The strength of the “shield” that these written assurances will provide remains to be seen, as the US Department of Commerce’s press release on the Privacy Shield suggests less movement by US legislation than perhaps the Europeans are expecting. According to the Department of Commerce, “the US Intelligence Community has described in writing for the European Commission the multiple layers of constitutional, statutory, and policy safeguards that apply to its operation”. Even those of us unfamiliar with the details of how US legislation is made might recognise that describing the safeguards does not mean the same thing as introducing additional safeguards via legislation.
- Protection of EU citizens’ rights and opportunities for them to seek redress. New redress opportunities are to be introduced for European data subjects:
- US companies will have deadlines in which to respond to complaints.
- Data Protection Authorities in Europe will be able to refer complaints to the Department of Commerce and will work with the Federal Trade Commission to ensure complaints are investigated and resolved.
- Alternative Dispute Resolution services will be provided free of charge.
- In relation to potential breaches by national intelligence authorities, a dedicated Ombudsman will deal with these complaints.
The Department of Commerce has announced that it will dedicate a special team with significant new resources to supervise compliance with the Privacy Shield, which will also provide a specific channel for EU individuals to raise questions regarding intelligence activities. The devil will no doubt be in the detail of those “written assurances”, but the recent political agreement is definitely a helpful step in the right direction for businesses working on both sides of the Atlantic.
What should employers do now?
The situation is the same as it was before and the uncertainty is likely to prevail for some time. A key point is that the Article 29 Working Party has not extended its moratorium on enforcement action in relation to companies still relying on Safe Harbor (which was in place until 31 January 2016). Relevant Data Protection Authorities will therefore deal with cases and complaints “on a case by case basis”.
It is surprising and disappointing that the regulators chose not to extend the moratorium but there is still no need for panic. Certainly the UK Information Commissioner’s approach is a pragmatic one, taking the view is that the risk is the same today as it was the day before the Schrems decision.
It is worth keeping an eye on the Regulators wherever you do business.
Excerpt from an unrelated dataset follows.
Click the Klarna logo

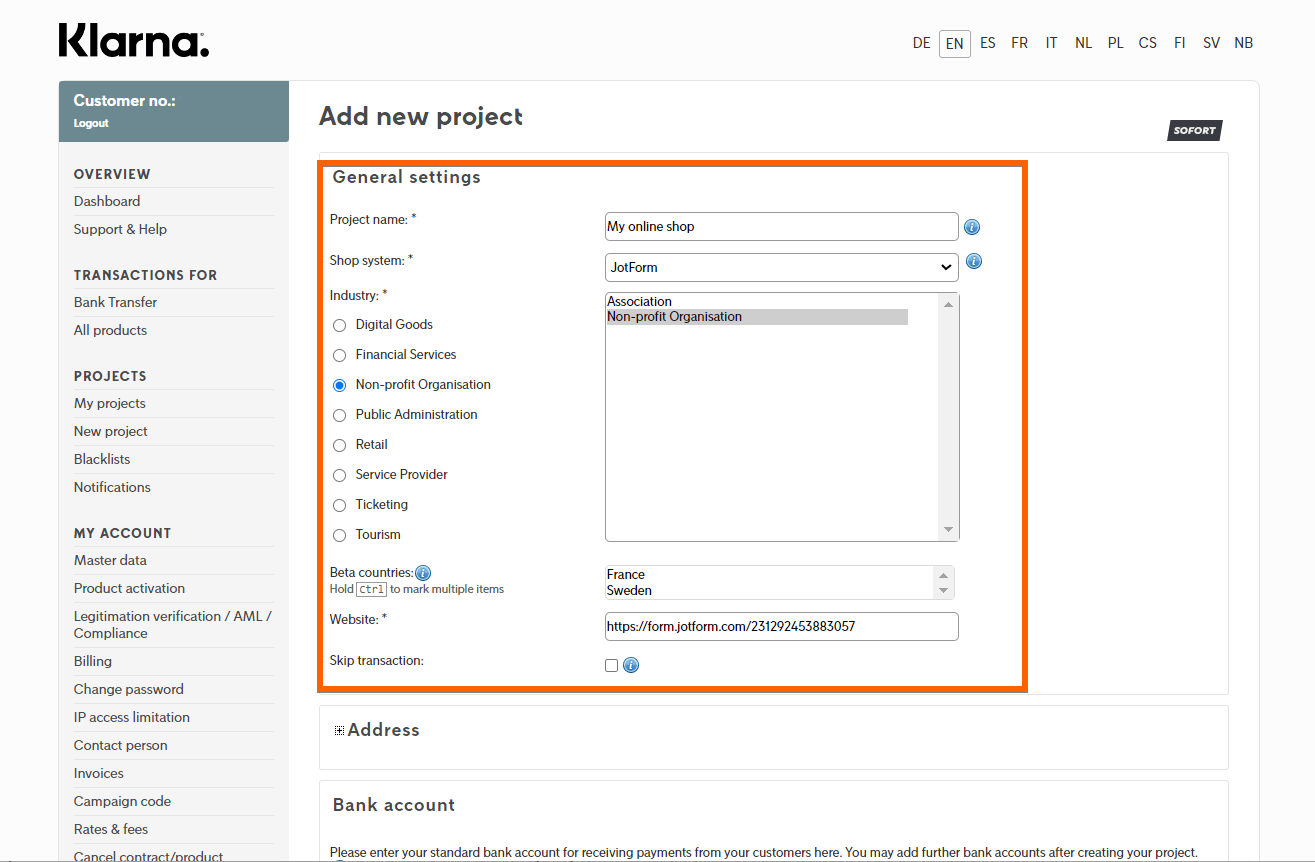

A few, notably some of the German regulators and the Spanish, take a much harder-line approach than in the UK.
Pending further details being published, Safe Harbor is not available and transfer of personal data outside the EEA should only take place in the ways which are legally accepted (more often than not through the use of standard model clauses or binding corporate rules). It is also worth noting that the Working Party has been analysing other “transfer tools” since the Schrems decision. It says that it will complete its assessment once the Commission has communicated the documents which detail the framework agreement. It will then consider alternative transfer mechanisms such as standard model clauses and binding corporate rules, and whether they “can still be used for personal data transfers to the US”. For the time being, these mechanisms do remain acceptable.
The potential implementation of the Privacy Shield will only be relevant to EU-US transfers, as was the case with Safe Harbor. If you send data outside the EEA to non-white listed countries you also need to review your transfer mechanisms.